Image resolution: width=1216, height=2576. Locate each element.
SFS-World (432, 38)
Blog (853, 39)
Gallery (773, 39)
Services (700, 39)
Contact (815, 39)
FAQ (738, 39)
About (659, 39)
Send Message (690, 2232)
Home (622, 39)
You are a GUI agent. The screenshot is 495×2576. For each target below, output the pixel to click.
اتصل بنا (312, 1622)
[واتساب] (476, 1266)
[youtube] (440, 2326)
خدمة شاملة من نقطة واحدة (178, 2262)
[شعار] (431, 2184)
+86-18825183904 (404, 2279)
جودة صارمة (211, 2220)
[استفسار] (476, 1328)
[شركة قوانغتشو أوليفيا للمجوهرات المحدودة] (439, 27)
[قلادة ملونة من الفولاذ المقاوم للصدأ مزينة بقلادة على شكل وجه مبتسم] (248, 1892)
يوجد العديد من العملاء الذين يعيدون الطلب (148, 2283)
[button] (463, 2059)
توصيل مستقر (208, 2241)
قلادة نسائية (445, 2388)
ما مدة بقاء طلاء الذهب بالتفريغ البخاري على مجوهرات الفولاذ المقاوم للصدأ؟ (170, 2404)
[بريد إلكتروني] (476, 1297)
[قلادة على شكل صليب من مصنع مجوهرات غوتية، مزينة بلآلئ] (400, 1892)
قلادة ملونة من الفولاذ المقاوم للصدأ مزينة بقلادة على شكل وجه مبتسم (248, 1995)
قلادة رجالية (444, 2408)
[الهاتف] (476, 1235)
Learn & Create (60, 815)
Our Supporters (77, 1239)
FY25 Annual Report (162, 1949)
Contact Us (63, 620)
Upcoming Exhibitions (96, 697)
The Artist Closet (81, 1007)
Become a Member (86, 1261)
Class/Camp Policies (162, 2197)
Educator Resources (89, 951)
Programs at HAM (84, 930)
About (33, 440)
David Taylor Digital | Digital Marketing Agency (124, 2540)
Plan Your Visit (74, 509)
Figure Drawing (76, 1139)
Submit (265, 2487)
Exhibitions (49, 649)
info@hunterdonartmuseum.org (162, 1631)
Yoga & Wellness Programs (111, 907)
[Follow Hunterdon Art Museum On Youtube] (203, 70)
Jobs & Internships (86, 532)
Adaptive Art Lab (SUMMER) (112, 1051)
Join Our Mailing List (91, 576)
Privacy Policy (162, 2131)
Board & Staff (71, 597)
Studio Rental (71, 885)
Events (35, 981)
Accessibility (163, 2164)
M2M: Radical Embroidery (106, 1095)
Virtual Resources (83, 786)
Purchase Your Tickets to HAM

..............................

In restating the data, begin at its first line, reproduce each line word for word, and conclude with the line that contains "[شركة قوانغتشو أوليفيا".

Image resolution: width=1216, height=2576. Locate each element.
SFS-World (432, 38)
Blog (853, 39)
Gallery (773, 39)
Services (700, 39)
Contact (815, 39)
FAQ (738, 39)
About (659, 39)
Send Message (690, 2232)
Home (622, 39)
You are a GUI agent. The screenshot is 495×2576. For each target below, output the pixel to click.
اتصل بنا (312, 1622)
[واتساب] (476, 1266)
[youtube] (440, 2326)
خدمة شاملة من نقطة واحدة (178, 2262)
[شعار] (431, 2184)
+86-18825183904 (404, 2279)
جودة صارمة (211, 2220)
[استفسار] (476, 1328)
[شركة قوانغتشو أوليفيا للمجوهرات المحدودة] (439, 27)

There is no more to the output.